Mark Cavendish will ride for Quick Step-Alpha Vinyl in 2022 and join his teammates at a get together in Calpe, Spain next week, with team manager Patrick Lefevere confirming that a deal has finally been done with the Manxman.
Cavendish was expected to agree a new one-year deal and sign a contract after the Ghent Six. However, he crashed hard on the final day of racing and will need several weeks off the bike to recover from fractured ribs and a punctured lung. Lefevere put Cavendish’s health before any deal but has now revealed they have reached an agreement and Cavendish will travel to Spain for the official team photograph that sanctifies his presence at the Belgian team in 2022.
“Mark wanted an extension to his fairy tale and I didn’t want to take that away from him,” Lefevere told Sporza and other Belgian media after the presentation of a deal between his team and the Belgian city of Ypres to promote cycling holidays in the area.
“It’s a done deal. He will stay with us for another year. Only the signature is missing but that will happen soon.”
Cavendish secured a place at Deceuninck-QuickStep for 2021 after several difficult years fighting Epstein Barr syndrome and depression. He was so keen to return to the Belgian team that he helped to find sponsorship to cover his basic salary. He then proved his worth by returning to victory at the Tour of Turkey and stepped up when Sam Bennett was unable to ride the Tour de France. His return to the Tour became a miraculous return to France, with him winning four sprint stages, the green points jersey and equaling Eddy Merckx’s stage victory record.
Cavendish has since revealed he was tempted to announce his retirement if he had won the final stage of the Tour on the Champs-Élysées. However, he only finished third and soon realised he wanted to race on in 2022.
“I wanted Mark to win a fifth stage in Paris and say Ciao there but athletes who get older have a hard time saying goodbye,” Lefevere said.
“After the presentation of the Tour in Paris in October, we sat together again. I then asked him if he would like to race for another year. He said yes, even if he had won on the Champs-Élysées. What happens next? We don’t know that yet but I’m not committing for more than a year.”
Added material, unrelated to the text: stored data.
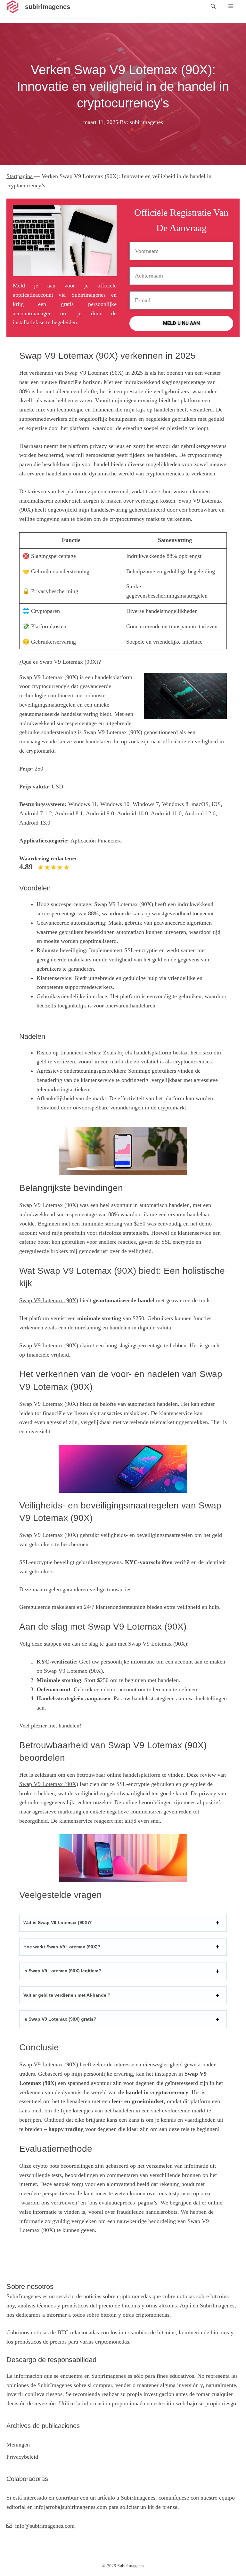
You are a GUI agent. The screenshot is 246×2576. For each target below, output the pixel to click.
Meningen (18, 2444)
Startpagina (19, 176)
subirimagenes (47, 6)
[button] (213, 6)
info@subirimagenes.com (45, 2526)
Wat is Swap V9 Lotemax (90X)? (57, 1922)
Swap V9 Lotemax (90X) (94, 373)
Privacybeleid (22, 2457)
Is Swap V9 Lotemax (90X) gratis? (59, 2019)
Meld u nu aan (181, 323)
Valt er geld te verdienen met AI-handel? (67, 1995)
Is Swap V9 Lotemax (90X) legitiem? (62, 1970)
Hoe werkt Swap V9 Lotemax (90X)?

Cavendish and Lefevere have been in negotiations since the Tour de France but struggled to agree terms after his success in 2021.
Lefevere said in September that they had reached an agreement on wages and bonuses but they remained stuck on Cavendish’s desire to transition into a management role after his career.
“Mark Cavendish thinks his image is valuable, but I also think of the image of my team,” Lefevere said at the time. “When I ask him what he wants to do, he says he wants to watch me and learn. But do I have to pay someone to learn?”
Lefevere indicated that this final aspect has now been resolved but did not say if he will mentor or employ Cavendish after his racing career ends.
“Everyone knows the story by now: when managers and lawyers come into play, it gets more difficult,” Lefevere explained.
“It took a long time but it didn’t make me impatient, I knew it would happen. But at some point you hand it over and when the contract is done, you let the people get on with it.”
Cavendish will need several weeks off the bike to make a full recovery from his Ghent Six injuries. However, he has to travel to Spain for a series of team meetings and official 2022 photographs.
“Mark will be there but is not allowed to fly yet due to the injuries, so he travels to Spain by car,” Lefevere said.
“The riders have a programme of activity from 8am to 8pm with obligations, exercises and tests. During the first few days they’ll hardly ride their bikes but we want him to be there.
“Is our team photo complete with Mark? In principle, yes,” Lefevere concluded.